We in St. Helena generally consider our city vastly superior to Napa in most respects, yet in one area Napa can claim a distinct advantage: cool crime-fighting tools. You may recall last year, when the Napa PD chased a suspected Walmart shoplifter (of $70) by helicopter, eventually plucking him out of the Napa River assisted by flashy fire department speedboats, in a scene right out of the movie “The Fugitive.”

And last summer, when an explosive device was reported downtown, the Napa PD bomb squad deployed a highly trained expert in an elaborate 80-pound beekeeper’s costume, who gingerly attached a rope to the thing, dragged it across a bumpy street into a pile of sandbags, and blew it up. The bomb-defeating hero later explained that he was forced to handle the incident in this decidedly old-school fashion because Napa’s robot was “down for maintenance.”

So this has left me wondering ever since: Why doesn’t St. Helena have its own robot?

It is difficult to fathom how we have survived as a municipality without one for so long, since we are completely gadget-crazy here. The minute Apple dreams up a new wireless device it seems half the town is carrying one, despite the fact that it is useful primarily as a doorstop due to the unfortunate placement of AT&T’s antenna in a secret, lead-lined bunker. And when a local restaurant unveiled a gizmo adding bubbles to still water, its competitors had bubbly-water-makers within days.

It is rumored that researchers at NapaStyle are working round-the-clock to develop an animatronic Michael Chiarello for photo ops with celebrity-chef-seeking tourists at Bottega. Plus, as I’ve mentioned: Napa already has one. Clearly we need our own shiny, obedient and discriminately lethal robot, for the following possible uses:

• It can run for Mayor.

It must be lonely for His Honor, running unopposed for high office. Nothing takes the fizz out of the champagne at the victory party like an inability to brag about beating the brains out of your opponent. Wouldn’t it be great if we could spice up the Mayor’s campaign with bumper stickers saying: “At Least He’s Human” or “My Candidate Doesn’t Run on Batteries.” The pre-election debate alone would be worth the price of the contraption, although we’ll have to remember to set the robot’s weapon to stun.
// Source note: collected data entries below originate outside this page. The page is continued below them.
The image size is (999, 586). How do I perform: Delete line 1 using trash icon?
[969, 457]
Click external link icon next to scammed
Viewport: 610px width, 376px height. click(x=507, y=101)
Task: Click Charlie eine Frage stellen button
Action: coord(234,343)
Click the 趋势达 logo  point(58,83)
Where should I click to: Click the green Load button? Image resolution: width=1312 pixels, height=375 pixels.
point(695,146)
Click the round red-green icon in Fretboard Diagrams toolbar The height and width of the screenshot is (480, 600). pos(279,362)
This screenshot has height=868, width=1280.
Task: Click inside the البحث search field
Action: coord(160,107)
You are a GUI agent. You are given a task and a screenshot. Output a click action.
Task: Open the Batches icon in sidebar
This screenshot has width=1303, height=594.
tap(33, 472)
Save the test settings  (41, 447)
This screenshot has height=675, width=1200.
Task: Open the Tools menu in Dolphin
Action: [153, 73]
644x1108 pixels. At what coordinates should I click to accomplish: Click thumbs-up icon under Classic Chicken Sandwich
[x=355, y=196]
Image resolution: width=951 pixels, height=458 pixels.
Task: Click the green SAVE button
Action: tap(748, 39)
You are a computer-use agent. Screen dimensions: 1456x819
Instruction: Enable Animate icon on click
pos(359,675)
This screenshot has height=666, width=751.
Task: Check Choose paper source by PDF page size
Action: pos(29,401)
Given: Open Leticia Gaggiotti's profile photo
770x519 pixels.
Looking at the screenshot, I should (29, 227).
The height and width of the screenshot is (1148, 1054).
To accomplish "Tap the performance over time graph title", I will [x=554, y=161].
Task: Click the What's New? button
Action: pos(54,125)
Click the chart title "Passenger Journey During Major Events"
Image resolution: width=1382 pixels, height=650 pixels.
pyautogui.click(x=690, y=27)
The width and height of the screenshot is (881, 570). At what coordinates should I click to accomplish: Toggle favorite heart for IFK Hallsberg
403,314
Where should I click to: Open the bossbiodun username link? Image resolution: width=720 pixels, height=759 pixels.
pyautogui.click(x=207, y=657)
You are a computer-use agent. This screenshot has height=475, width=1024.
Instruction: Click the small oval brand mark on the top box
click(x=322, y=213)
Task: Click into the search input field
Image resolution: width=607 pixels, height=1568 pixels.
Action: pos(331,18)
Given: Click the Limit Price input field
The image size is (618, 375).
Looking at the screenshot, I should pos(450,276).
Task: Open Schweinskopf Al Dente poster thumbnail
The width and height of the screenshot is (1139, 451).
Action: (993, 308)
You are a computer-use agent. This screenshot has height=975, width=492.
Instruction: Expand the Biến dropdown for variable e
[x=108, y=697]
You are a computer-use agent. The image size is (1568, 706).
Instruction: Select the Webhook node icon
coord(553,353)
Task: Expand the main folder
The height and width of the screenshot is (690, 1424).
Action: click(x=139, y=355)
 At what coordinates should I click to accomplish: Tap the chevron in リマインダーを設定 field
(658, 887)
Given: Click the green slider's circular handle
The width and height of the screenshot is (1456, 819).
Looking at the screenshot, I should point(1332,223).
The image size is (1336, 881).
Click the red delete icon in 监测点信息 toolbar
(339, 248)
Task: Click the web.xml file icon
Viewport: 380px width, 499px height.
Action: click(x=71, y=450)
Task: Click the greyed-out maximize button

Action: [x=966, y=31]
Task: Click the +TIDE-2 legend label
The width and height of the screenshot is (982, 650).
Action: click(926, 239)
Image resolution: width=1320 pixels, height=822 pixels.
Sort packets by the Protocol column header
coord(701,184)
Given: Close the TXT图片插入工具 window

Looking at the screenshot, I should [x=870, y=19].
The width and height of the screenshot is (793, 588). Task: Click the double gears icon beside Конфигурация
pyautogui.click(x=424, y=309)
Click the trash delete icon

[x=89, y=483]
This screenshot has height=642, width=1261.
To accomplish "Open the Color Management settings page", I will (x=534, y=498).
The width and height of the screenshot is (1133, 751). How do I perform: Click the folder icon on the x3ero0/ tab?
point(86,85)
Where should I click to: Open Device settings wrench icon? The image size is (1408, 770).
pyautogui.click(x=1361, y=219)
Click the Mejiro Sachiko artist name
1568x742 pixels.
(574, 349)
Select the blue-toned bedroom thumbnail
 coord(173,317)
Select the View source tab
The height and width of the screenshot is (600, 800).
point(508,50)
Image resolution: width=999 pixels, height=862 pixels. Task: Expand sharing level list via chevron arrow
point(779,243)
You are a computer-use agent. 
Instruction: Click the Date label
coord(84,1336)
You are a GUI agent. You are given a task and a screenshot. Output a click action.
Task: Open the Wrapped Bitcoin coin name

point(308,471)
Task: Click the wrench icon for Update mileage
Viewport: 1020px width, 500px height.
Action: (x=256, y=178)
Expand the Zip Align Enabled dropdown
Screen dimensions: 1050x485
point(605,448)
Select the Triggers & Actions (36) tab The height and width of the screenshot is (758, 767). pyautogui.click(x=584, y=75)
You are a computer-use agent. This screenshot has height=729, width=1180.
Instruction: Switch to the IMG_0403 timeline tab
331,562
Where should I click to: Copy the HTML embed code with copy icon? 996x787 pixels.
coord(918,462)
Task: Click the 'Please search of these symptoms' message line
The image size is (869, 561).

• It can welcome visitors.

Since the city is threatening to remove all funding from the Chamber of Commerce, and downtown business owners spend approximately 68 percent of their time directing tourists to the bathroom, the robot could serve as a Goodwill Ambassador, roaming the streets dispensing coupons, restaurant recommendations, wet wipes and local wine. It could even be programmed to dispense useful misinformation (which we’ll blame on a software glitch) such as driving directions to Yountville that involve traveling west until you hit the ocean, or a geologic history of Calistoga attributing the bubbling sulfur hot springs to decomposing vegetarian dinosaurs passing gas.

• It can fight crime.

There’s a new sheriff in town, as our ever-vigilant robot walks the beat and perhaps rips the head off a shoplifter or two, just as a warning to the others. Watch out, Cheers! revelers, as you’d better be sporting a tightly attached wristband or risk losing a wrist.

• It might even be called into high-risk situations, like maintaining order at school board meetings and announcing local water department rate increases (Note to manufacturer: Please make sure to include the double-strength combat-grade bullet-proof grenade-repelling armor).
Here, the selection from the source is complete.